SOURCE DATA »
** BEGIN **

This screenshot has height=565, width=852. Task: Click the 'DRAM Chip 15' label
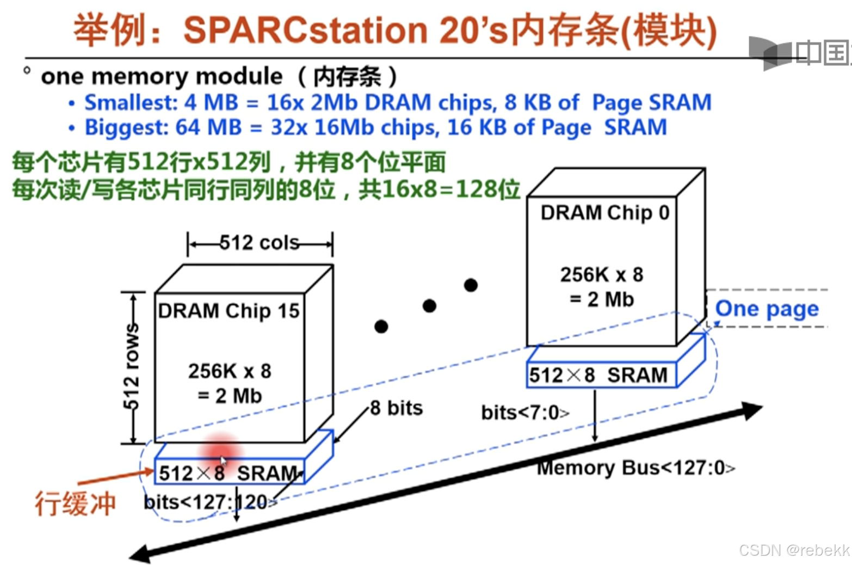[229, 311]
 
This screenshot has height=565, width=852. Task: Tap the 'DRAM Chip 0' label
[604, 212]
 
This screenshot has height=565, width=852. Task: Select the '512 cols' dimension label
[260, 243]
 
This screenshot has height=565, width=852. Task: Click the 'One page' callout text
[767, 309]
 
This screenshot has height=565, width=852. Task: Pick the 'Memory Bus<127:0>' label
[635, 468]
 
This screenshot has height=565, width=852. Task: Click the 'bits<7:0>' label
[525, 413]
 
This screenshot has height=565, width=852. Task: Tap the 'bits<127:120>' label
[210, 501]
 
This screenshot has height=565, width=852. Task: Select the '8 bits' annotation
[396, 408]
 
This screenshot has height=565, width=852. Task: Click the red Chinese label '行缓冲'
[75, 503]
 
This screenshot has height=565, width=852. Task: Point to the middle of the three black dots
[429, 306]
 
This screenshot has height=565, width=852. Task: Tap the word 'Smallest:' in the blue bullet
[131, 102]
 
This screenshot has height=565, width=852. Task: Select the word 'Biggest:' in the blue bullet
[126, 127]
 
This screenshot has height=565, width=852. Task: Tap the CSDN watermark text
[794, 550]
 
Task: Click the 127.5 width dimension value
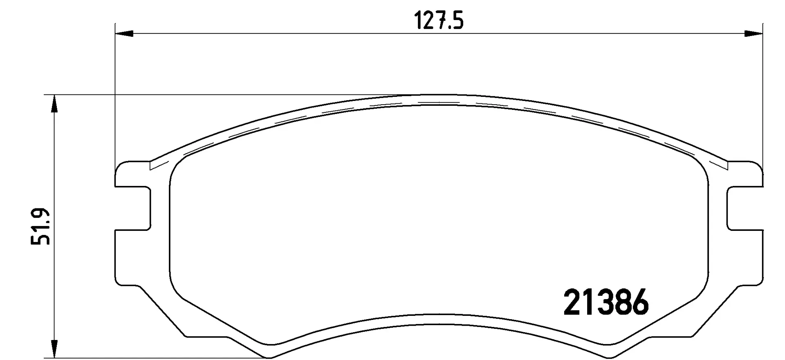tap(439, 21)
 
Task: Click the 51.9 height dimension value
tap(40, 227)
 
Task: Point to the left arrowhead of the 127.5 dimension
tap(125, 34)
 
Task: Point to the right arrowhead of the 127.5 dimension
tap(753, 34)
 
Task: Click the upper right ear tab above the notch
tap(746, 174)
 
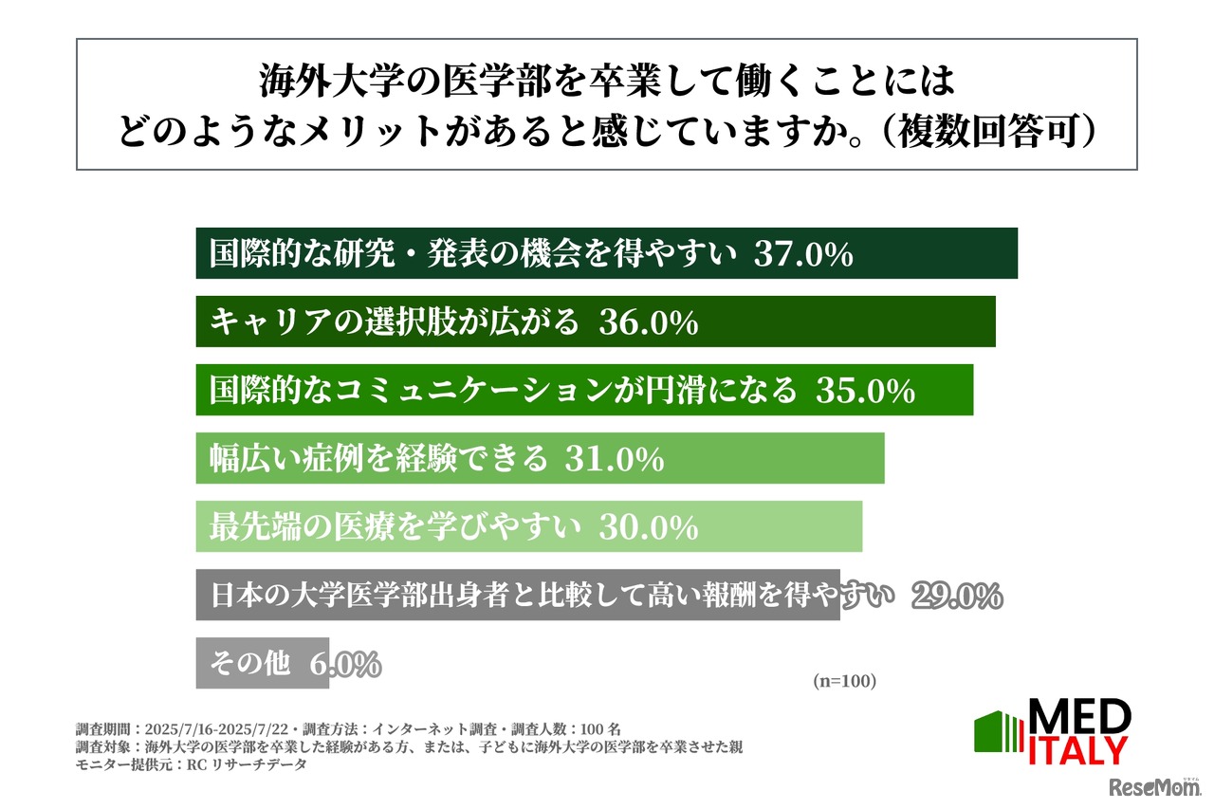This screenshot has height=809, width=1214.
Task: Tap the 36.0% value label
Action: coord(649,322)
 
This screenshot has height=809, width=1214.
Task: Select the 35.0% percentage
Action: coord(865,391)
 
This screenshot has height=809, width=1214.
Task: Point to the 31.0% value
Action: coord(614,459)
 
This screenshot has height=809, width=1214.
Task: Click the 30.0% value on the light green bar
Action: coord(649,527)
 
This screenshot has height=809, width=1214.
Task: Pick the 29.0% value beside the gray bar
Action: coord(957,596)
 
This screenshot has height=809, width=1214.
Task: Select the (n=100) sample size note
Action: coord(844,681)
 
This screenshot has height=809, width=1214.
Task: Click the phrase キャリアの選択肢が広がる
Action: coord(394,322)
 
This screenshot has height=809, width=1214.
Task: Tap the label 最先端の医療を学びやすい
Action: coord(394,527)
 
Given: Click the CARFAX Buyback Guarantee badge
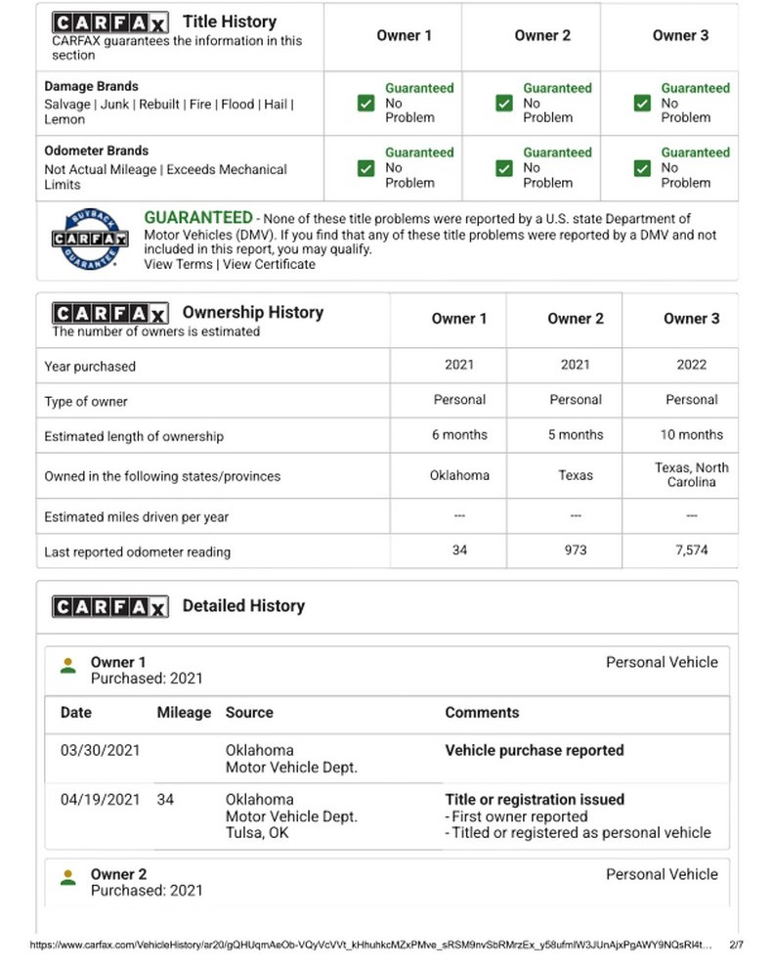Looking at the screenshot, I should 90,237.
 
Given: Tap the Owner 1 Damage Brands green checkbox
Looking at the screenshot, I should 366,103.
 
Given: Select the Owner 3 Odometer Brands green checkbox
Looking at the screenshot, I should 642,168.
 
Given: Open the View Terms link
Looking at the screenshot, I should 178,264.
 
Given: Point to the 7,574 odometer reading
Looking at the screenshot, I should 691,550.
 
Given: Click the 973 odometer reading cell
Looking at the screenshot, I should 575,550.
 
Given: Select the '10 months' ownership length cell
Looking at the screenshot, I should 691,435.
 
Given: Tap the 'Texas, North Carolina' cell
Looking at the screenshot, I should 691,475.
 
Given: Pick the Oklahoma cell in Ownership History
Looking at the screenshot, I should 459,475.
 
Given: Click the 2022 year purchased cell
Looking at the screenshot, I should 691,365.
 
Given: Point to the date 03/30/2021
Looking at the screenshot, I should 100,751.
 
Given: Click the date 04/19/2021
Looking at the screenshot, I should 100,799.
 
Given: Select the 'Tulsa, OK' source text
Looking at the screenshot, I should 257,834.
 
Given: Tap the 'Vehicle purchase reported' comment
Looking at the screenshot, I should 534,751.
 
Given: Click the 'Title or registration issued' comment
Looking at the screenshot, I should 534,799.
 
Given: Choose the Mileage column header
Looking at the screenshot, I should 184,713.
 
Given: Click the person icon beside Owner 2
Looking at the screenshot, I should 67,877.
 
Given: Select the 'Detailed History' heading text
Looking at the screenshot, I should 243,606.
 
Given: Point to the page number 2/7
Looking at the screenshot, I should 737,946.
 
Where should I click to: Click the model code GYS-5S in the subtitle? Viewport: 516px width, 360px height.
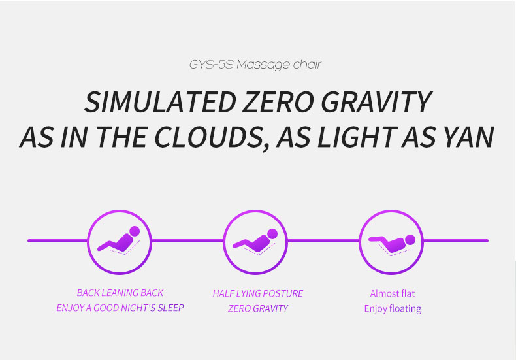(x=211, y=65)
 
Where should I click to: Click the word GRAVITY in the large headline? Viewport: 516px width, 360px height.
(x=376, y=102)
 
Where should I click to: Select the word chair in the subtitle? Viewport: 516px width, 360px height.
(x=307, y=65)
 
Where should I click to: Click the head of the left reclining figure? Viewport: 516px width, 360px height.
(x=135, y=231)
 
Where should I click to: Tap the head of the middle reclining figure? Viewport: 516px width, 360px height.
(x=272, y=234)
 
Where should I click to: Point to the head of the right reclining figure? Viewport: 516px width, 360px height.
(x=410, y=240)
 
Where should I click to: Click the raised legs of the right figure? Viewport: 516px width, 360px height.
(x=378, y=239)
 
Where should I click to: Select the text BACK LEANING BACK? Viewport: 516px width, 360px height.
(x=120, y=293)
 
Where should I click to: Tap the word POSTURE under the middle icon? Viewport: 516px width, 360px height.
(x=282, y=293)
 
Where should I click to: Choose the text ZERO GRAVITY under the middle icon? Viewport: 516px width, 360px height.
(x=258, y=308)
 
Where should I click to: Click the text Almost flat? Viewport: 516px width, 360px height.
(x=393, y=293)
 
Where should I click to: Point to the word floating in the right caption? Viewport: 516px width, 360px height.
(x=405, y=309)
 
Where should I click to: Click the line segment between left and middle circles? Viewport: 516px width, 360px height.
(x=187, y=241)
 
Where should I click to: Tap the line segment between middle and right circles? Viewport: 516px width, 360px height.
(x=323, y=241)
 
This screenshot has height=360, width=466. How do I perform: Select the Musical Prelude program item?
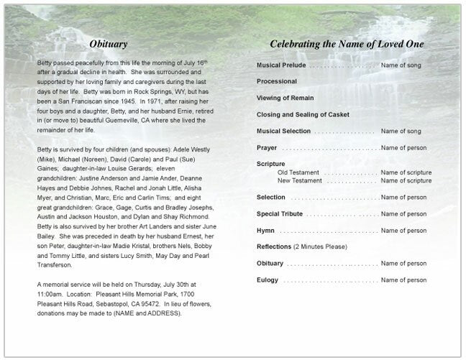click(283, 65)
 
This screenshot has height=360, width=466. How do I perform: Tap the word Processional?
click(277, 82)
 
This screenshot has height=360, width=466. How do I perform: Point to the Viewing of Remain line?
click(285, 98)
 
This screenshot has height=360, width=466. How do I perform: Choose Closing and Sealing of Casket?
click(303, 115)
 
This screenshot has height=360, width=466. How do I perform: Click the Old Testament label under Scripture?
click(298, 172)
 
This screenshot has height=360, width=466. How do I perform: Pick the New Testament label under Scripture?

** END **

SET EXERCISE » Swap every "screenshot" in the listing above for "capture" and write out the whole listing again, keeping everything else the same. Leave out the pictures.

REPLY TO THE TASK »
This capture has height=565, width=852. Task: Click the 'DRAM Chip 15' label
[229, 311]
 
This capture has height=565, width=852. Task: Tap the 'DRAM Chip 0' label
[604, 212]
 
This capture has height=565, width=852. Task: Select the '512 cols' dimension label
[260, 243]
 
This capture has height=565, width=852. Task: Click the 'One page' callout text
[767, 309]
 
This capture has height=565, width=852. Task: Pick the 'Memory Bus<127:0>' label
[635, 468]
 
This capture has height=565, width=852. Task: Click the 'bits<7:0>' label
[525, 413]
 
This capture has height=565, width=852. Task: Tap the 'bits<127:120>' label
[210, 501]
 
This capture has height=565, width=852. Task: Select the '8 bits' annotation
[396, 408]
 
This capture has height=565, width=852. Task: Click the red Chinese label '行缓冲'
[75, 503]
 
This capture has height=565, width=852. Task: Point to the middle of the three black dots
[429, 306]
 
This capture has height=565, width=852. Task: Tap the word 'Smallest:' in the blue bullet
[131, 102]
 
This capture has height=565, width=852. Task: Select the word 'Biggest:' in the blue bullet
[126, 127]
 
This capture has height=565, width=852. Task: Tap the CSDN watermark text
[794, 550]
 
Task: Click the 127.5 width dimension value
tap(439, 21)
 
Task: Click the 51.9 height dimension value
tap(40, 227)
 
Task: Point to the left arrowhead of the 127.5 dimension
tap(125, 34)
 
Task: Point to the right arrowhead of the 127.5 dimension
tap(753, 34)
 
Task: Click the upper right ear tab above the notch
tap(746, 174)
 
This capture has height=809, width=1214.
Task: Tap the 36.0% value label
Action: coord(649,322)
 
This capture has height=809, width=1214.
Task: Select the 35.0% percentage
Action: coord(865,391)
 
This capture has height=809, width=1214.
Task: Point to the 31.0% value
Action: coord(614,459)
 
This capture has height=809, width=1214.
Task: Click the 30.0% value on the light green bar
Action: coord(649,527)
 
This capture has height=809, width=1214.
Task: Pick the 29.0% value beside the gray bar
Action: coord(957,596)
 
This capture has height=809, width=1214.
Task: Select the (n=100) sample size note
Action: coord(844,681)
 
This capture has height=809, width=1214.
Task: Click the phrase キャリアの選択肢が広がる
Action: coord(394,322)
 
This capture has height=809, width=1214.
Task: Tap the label 最先端の医療を学びやすい
Action: coord(394,527)
 
Given: Click the CARFAX Buyback Guarantee badge
Looking at the capture, I should 90,237.
 
Given: Tap the Owner 1 Damage Brands green checkbox
Looking at the capture, I should 366,103.
 
Given: Select the Owner 3 Odometer Brands green checkbox
Looking at the capture, I should 642,168.
 
Given: Open the View Terms link
Looking at the capture, I should 178,264.
 
Given: Point to the 7,574 odometer reading
Looking at the capture, I should 691,550.
 
Given: Click the 973 odometer reading cell
Looking at the capture, I should 575,550.
 
Given: Select the '10 months' ownership length cell
Looking at the capture, I should 691,435.
 
Given: Tap the 'Texas, North Carolina' cell
Looking at the capture, I should 691,475.
 
Given: Pick the Oklahoma cell in Ownership History
Looking at the capture, I should 459,475.
 
Given: Click the 2022 year purchased cell
Looking at the capture, I should 691,365.
 
Given: Point to the date 03/30/2021
Looking at the capture, I should 100,751.
 
Given: Click the date 04/19/2021
Looking at the capture, I should 100,799.
 
Given: Select the 'Tulsa, OK' source text
Looking at the capture, I should 257,834.
 
Given: Tap the 'Vehicle purchase reported' comment
Looking at the capture, I should 534,751.
 
Given: Click the 'Title or registration issued' comment
Looking at the capture, I should 534,799.
 
Given: Choose the Mileage column header
Looking at the capture, I should 184,713.
 
Given: Click the person icon beside Owner 2
Looking at the capture, I should 67,877.
 
Given: Select the 'Detailed History' heading text
Looking at the capture, I should 243,606.
 
Given: Point to the page number 2/7
Looking at the capture, I should 737,946.
 
Where should I click to: Click the model code GYS-5S in the subtitle? Viewport: 516px width, 360px height.
(x=211, y=65)
 
Where should I click to: Click the word GRAVITY in the large headline? Viewport: 516px width, 360px height.
(x=376, y=102)
 
Where should I click to: Select the word chair in the subtitle? Viewport: 516px width, 360px height.
(x=307, y=65)
 
Where should I click to: Click the head of the left reclining figure? Viewport: 516px width, 360px height.
(x=135, y=231)
 
Where should I click to: Tap the head of the middle reclining figure? Viewport: 516px width, 360px height.
(x=272, y=234)
 
Where should I click to: Point to the head of the right reclining figure? Viewport: 516px width, 360px height.
(x=410, y=240)
 
Where should I click to: Click the raised legs of the right figure? Viewport: 516px width, 360px height.
(x=378, y=239)
 
Where should I click to: Select the text BACK LEANING BACK? Viewport: 516px width, 360px height.
(x=120, y=293)
 
Where should I click to: Tap the word POSTURE under the middle icon? Viewport: 516px width, 360px height.
(x=282, y=293)
 
Where should I click to: Choose the text ZERO GRAVITY under the middle icon? Viewport: 516px width, 360px height.
(x=258, y=308)
 
Where should I click to: Click the text Almost flat? Viewport: 516px width, 360px height.
(x=393, y=293)
 
Where should I click to: Point to the word floating in the right caption? Viewport: 516px width, 360px height.
(x=405, y=309)
 
Where should I click to: Click the line segment between left and middle circles? Viewport: 516px width, 360px height.
(x=187, y=241)
 
Where should I click to: Tap the line segment between middle and right circles? Viewport: 516px width, 360px height.
(x=323, y=241)
 
This capture has height=360, width=466. How do I perform: Select the Musical Prelude program item?
click(283, 65)
 
This capture has height=360, width=466. How do I perform: Tap the word Processional?
click(277, 82)
 
This capture has height=360, width=466. How do I perform: Point to the Viewing of Remain line?
click(285, 98)
 
This capture has height=360, width=466. How do I perform: Choose Closing and Sealing of Casket?
click(303, 115)
 
This capture has height=360, width=466. How do I perform: Click the Old Testament label under Scripture?
click(298, 172)
 
This capture has height=360, width=466. How do I perform: Pick the New Testament label under Scripture?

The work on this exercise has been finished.